%%
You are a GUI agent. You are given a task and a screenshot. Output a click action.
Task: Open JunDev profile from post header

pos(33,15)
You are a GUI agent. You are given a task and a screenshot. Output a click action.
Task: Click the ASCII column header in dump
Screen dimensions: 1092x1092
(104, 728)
%%
%%
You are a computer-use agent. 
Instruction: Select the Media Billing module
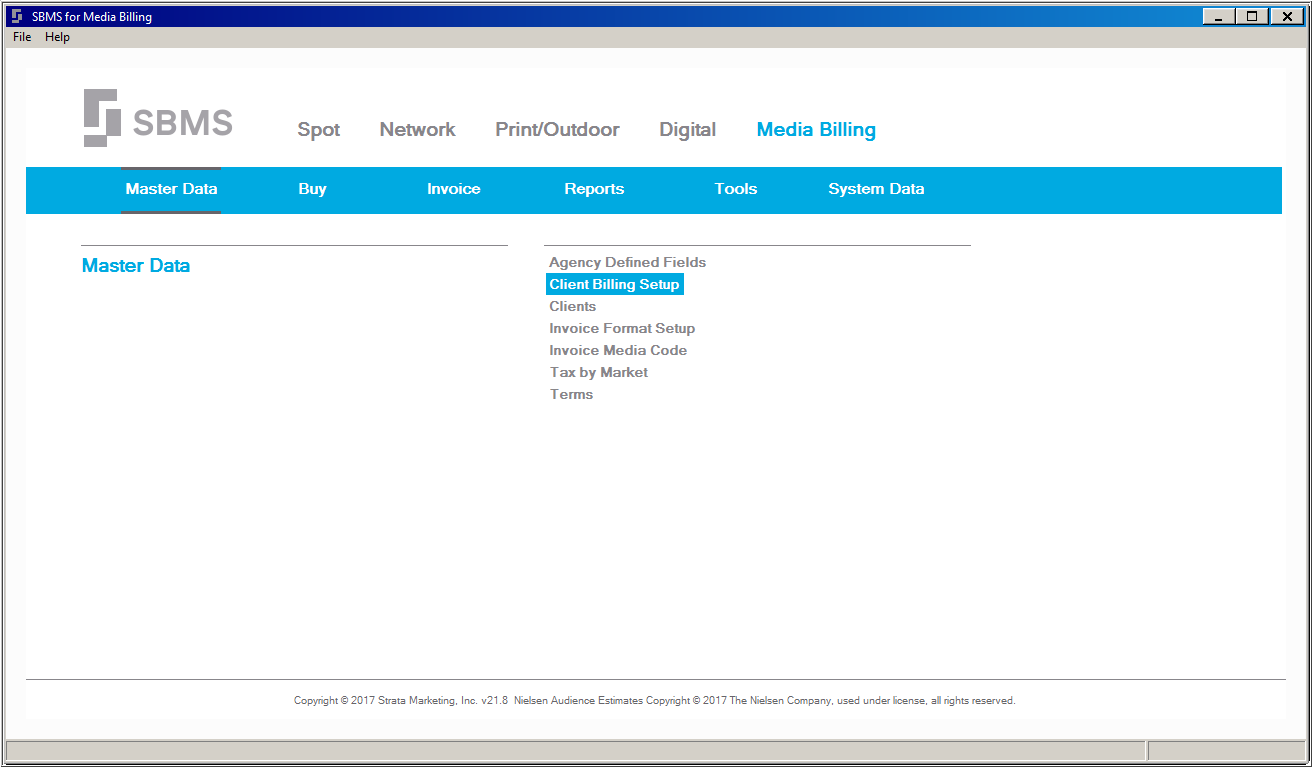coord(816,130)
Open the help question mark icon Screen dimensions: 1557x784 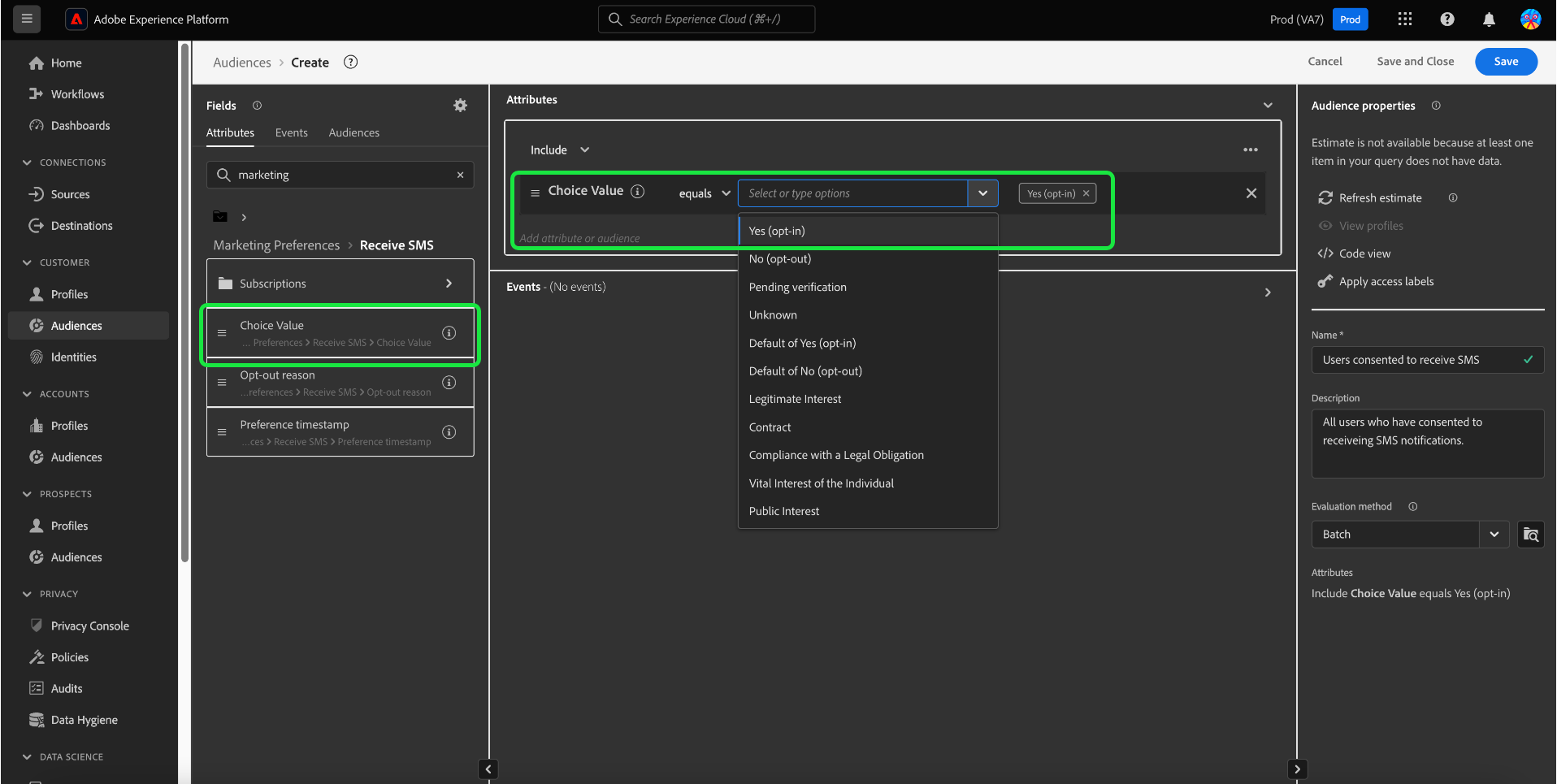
%%
* [YOUR TASK]
Report every line of the material above that contains the word "header".

* [SOLUTION]
Task: Open JunDev profile from post header
Task: Click the ASCII column header in dump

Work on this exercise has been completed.